Une expérience de vie s’ajoute aussi au répertoire original, une reprise d’une grande force. Alors qu’elle assiste à un mariage, Clotilde Rullaud découvre le rythme traditionnel mossi du Warba et dans sa tête résonne le « Sea Lion Woman » chanté par Nina Simone. Le titre est inclus dans l’album, comme une rencontre entre la chanteuse africaine-américaine et le Burkina Faso, entre le jazz et ses rythmiques du continent.

Sur scène, Kananayé est une expérience inédite de musique, de poésie, de fête et d’introspection. « Travailler avec des musiciens de cultures différentes peut parfois venir faire vibrer une partie de toi que tu n’avais pas encore explorée, explique Clotilde Rullaud. Tu t’augmentes et il y a des morceaux de toi qui se glissent en eux. À force de concerts, notre musique s’est densifiée et, en se solidifiant, elle est devenue de plus en plus mouvante, avec plus de prises de risque, et la possibilité pour chacun de trouver sa place dans le groupe. »

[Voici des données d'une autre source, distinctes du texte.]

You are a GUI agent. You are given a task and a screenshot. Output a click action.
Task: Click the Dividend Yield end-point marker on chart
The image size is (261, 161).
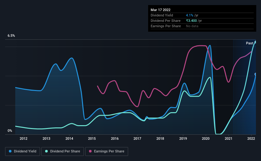[x=256, y=74]
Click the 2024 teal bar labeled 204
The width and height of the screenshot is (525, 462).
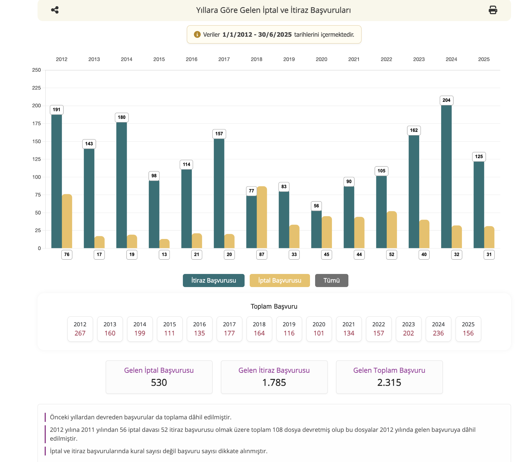(446, 176)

L’idée est de garder une forme de saisonnalité pour laisser d’autres projets exister et se retrouver tous ensemble pour travailler au même endroit.

C. Rullaud

Expérience du collectif, jeu de l’improvisation, de la transmission orale, Kananayé est loin des clichés et des fantasmes de l’interculturel. « Notre formation repose sur des leaders. Nous avons chacun nos propres groupes, et l’idée est de garder une forme de saisonnalité pour à la fois laisser d’autres projets exister et se retrouver tous ensemble pour travailler au même endroit. On voudrait repartir tourner en Afrique. On pense à enregistrer un EP. »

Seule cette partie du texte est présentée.